» **Problem statement**
Copy the lines below exactly, starting at the one with "The height and width of the screenshot is (317, 716)." and ending at the one with "Task: Click the Revenue recovered card icon", and leave out any picture.

» **Records to process**
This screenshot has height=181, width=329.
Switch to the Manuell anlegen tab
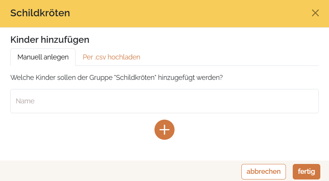[x=43, y=57]
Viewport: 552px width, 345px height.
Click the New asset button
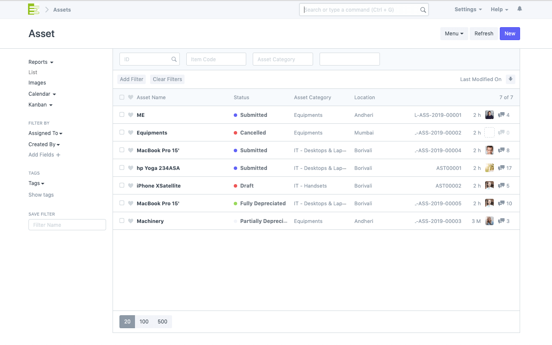pos(509,34)
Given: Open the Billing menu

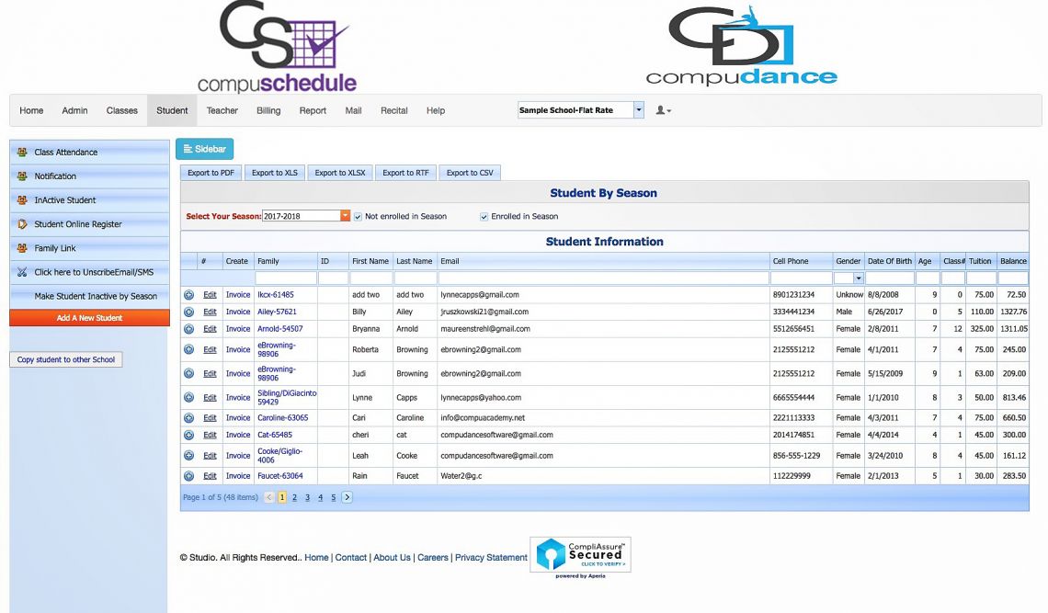Looking at the screenshot, I should click(x=268, y=110).
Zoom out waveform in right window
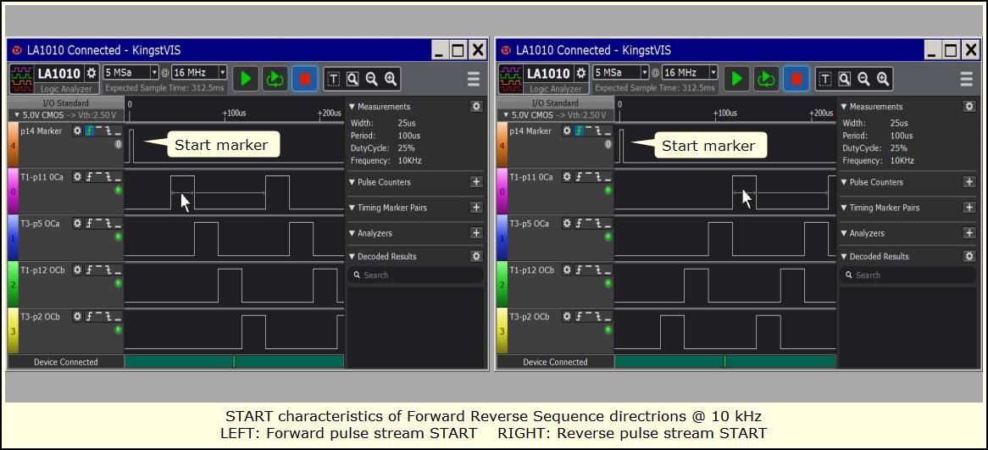 click(863, 79)
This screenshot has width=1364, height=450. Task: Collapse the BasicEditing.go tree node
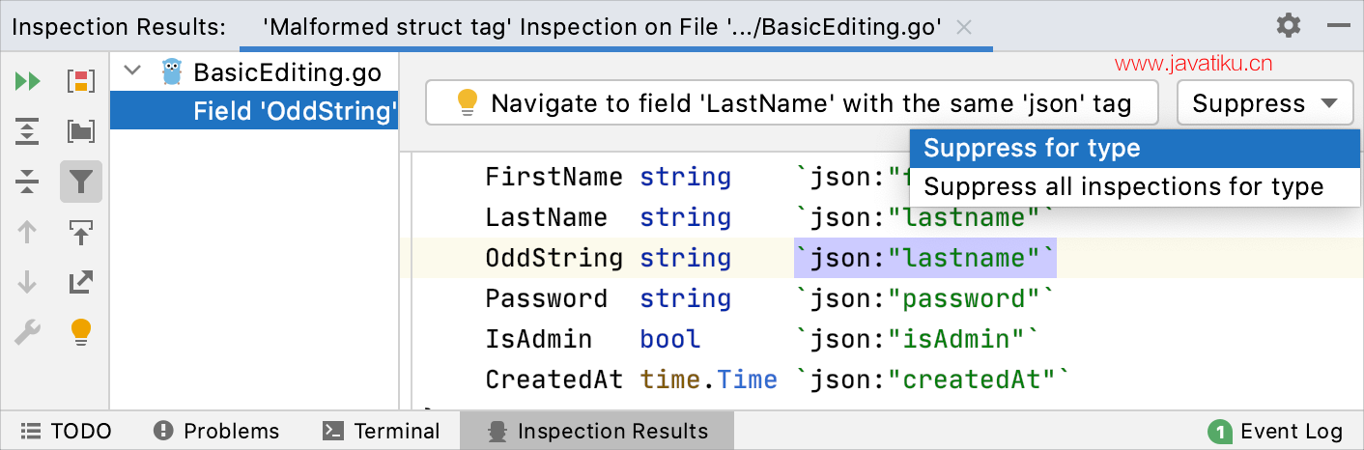tap(133, 71)
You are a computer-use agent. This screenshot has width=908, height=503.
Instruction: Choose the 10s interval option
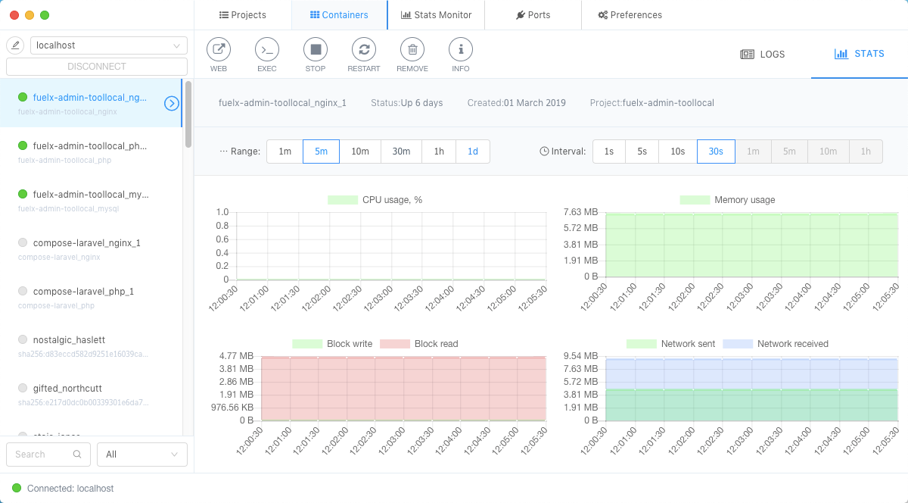pyautogui.click(x=677, y=152)
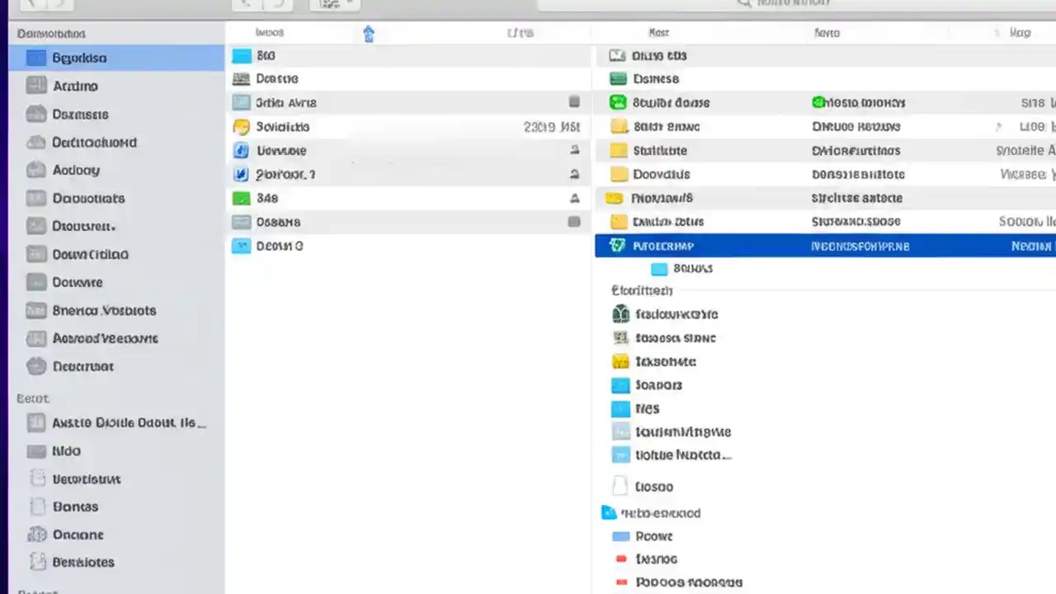Click the yellow folder icon in the right column
The image size is (1056, 594).
pyautogui.click(x=619, y=150)
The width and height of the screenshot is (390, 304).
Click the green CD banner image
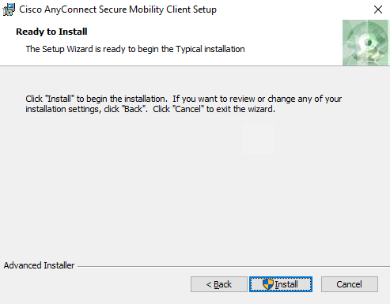coord(365,43)

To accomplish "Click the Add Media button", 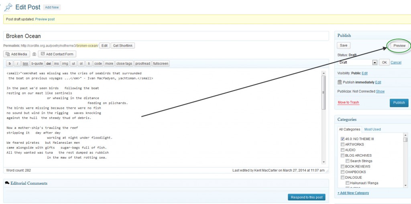I will pos(17,54).
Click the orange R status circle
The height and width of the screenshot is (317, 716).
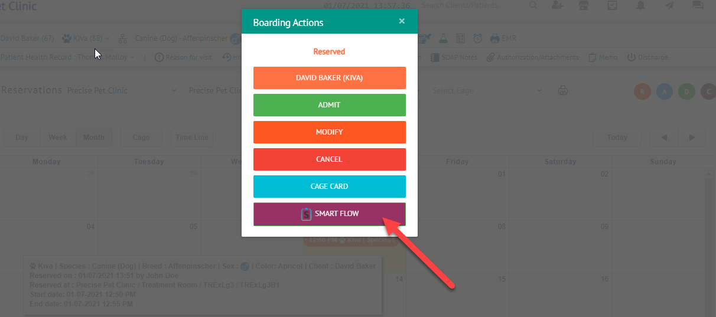click(642, 91)
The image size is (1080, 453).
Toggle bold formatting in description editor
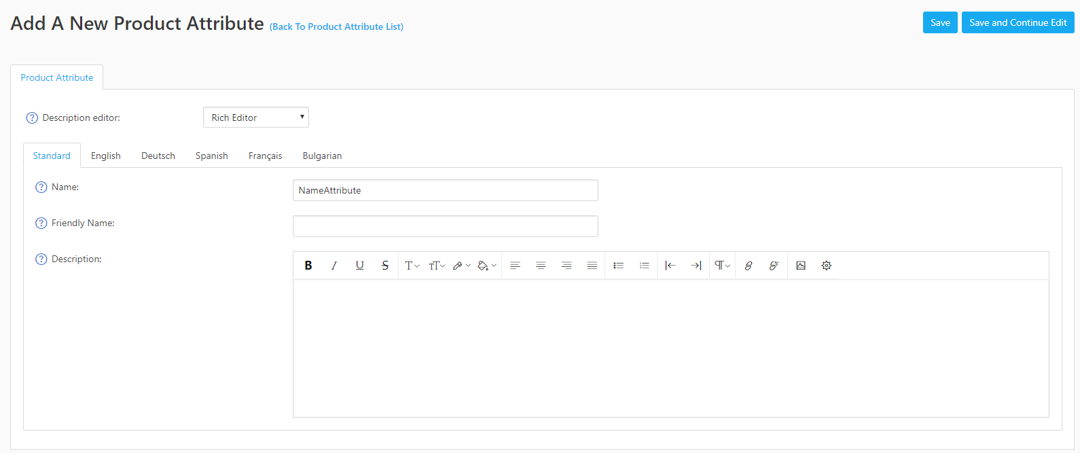click(308, 266)
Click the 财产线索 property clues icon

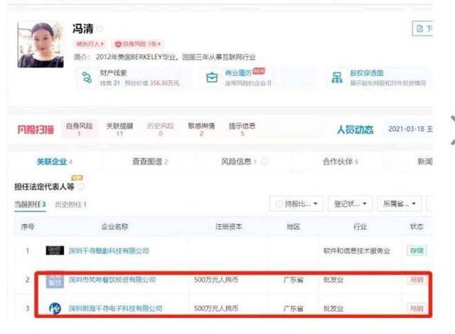pos(87,78)
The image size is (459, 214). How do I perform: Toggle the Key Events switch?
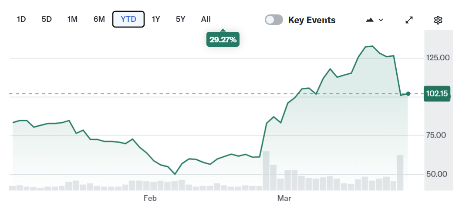(x=274, y=20)
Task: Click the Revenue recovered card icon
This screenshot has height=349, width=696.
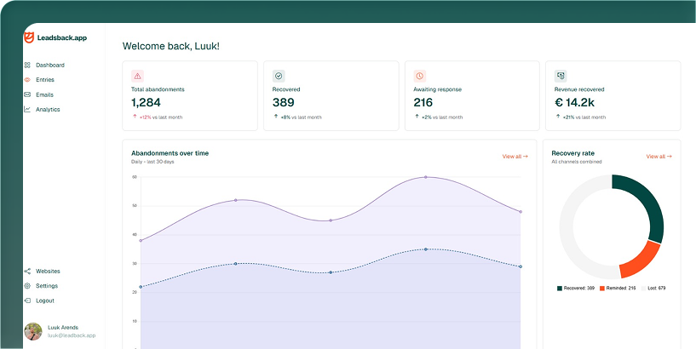Action: point(561,76)
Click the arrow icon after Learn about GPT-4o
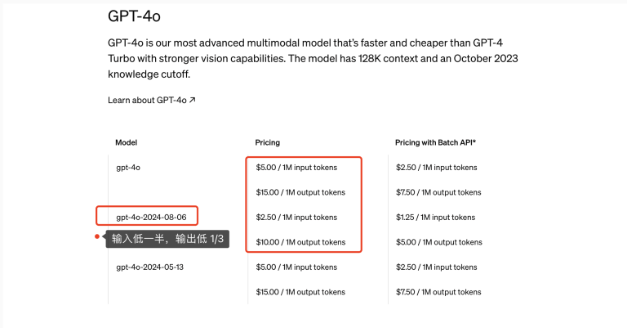The height and width of the screenshot is (328, 627). tap(193, 101)
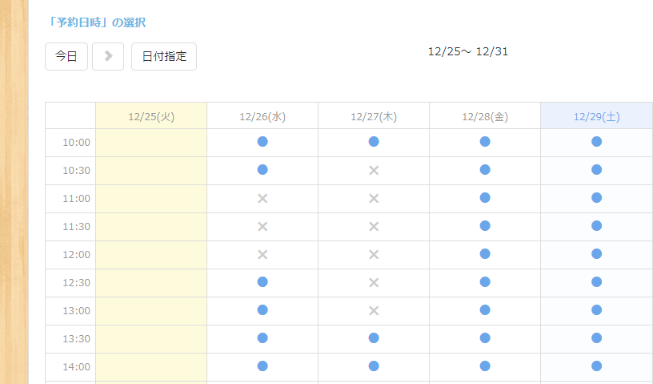Screen dimensions: 653x384
Task: Select 13:00 slot on 12/26 (水)
Action: [x=262, y=310]
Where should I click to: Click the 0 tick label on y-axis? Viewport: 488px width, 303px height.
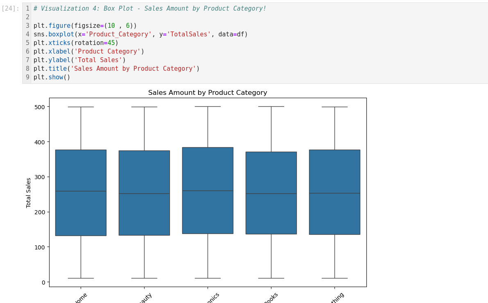click(x=43, y=282)

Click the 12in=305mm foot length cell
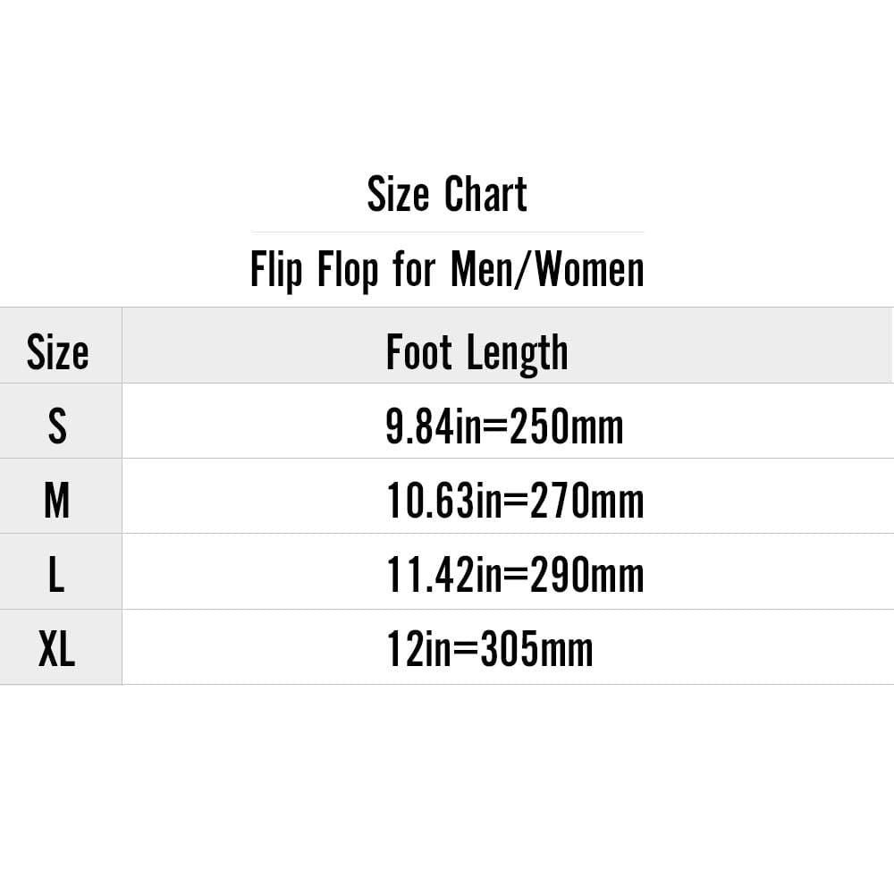(x=490, y=650)
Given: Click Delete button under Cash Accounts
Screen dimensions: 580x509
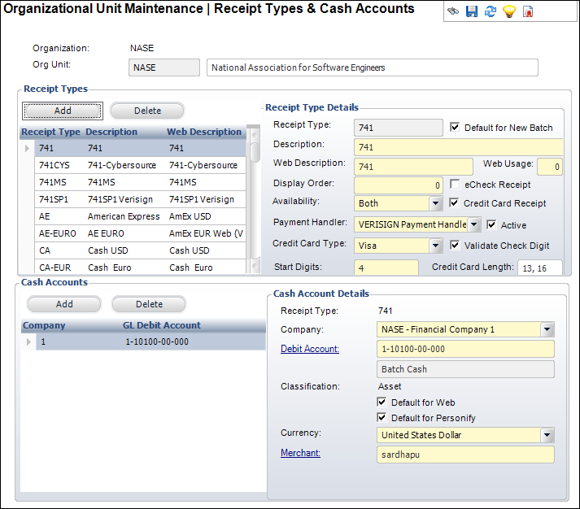Looking at the screenshot, I should (149, 304).
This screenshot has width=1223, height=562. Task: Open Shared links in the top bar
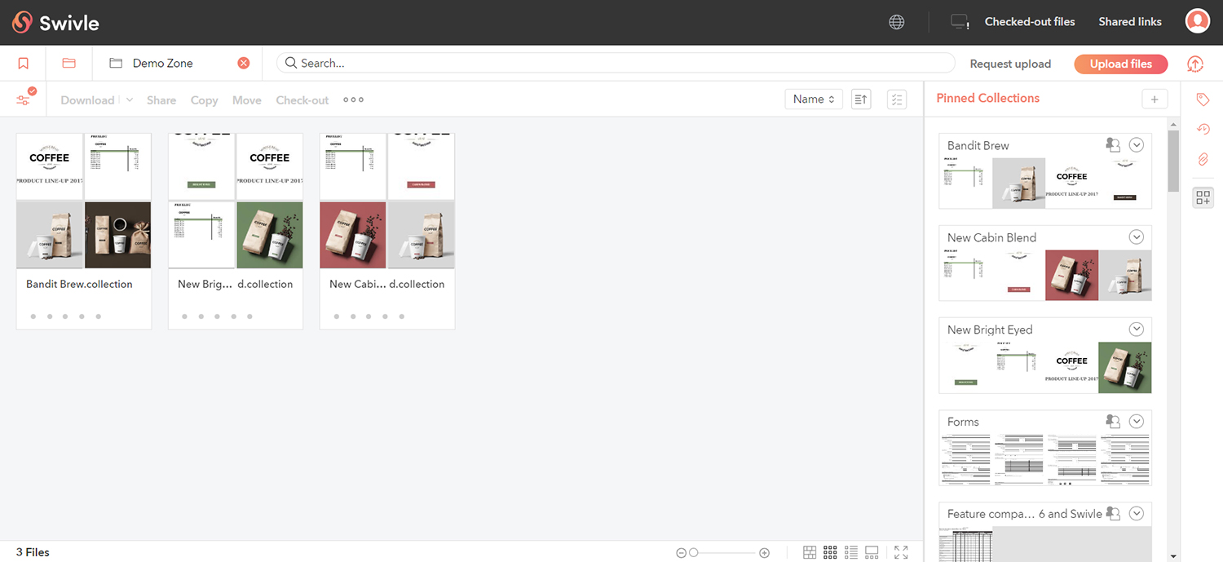tap(1129, 22)
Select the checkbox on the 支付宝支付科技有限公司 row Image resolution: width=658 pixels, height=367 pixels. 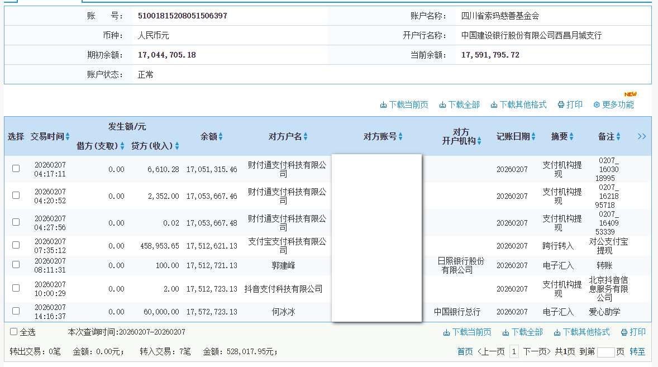(16, 244)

» **Finished task**
The height and width of the screenshot is (317, 716).
click(642, 91)
The image size is (1080, 453).
Toggle bold formatting in description editor
click(308, 266)
Click the 财产线索 property clues icon

pos(87,78)
The image size is (459, 214). How do I perform: Toggle the Key Events switch?
(x=274, y=20)
Task: Click the Revenue recovered card icon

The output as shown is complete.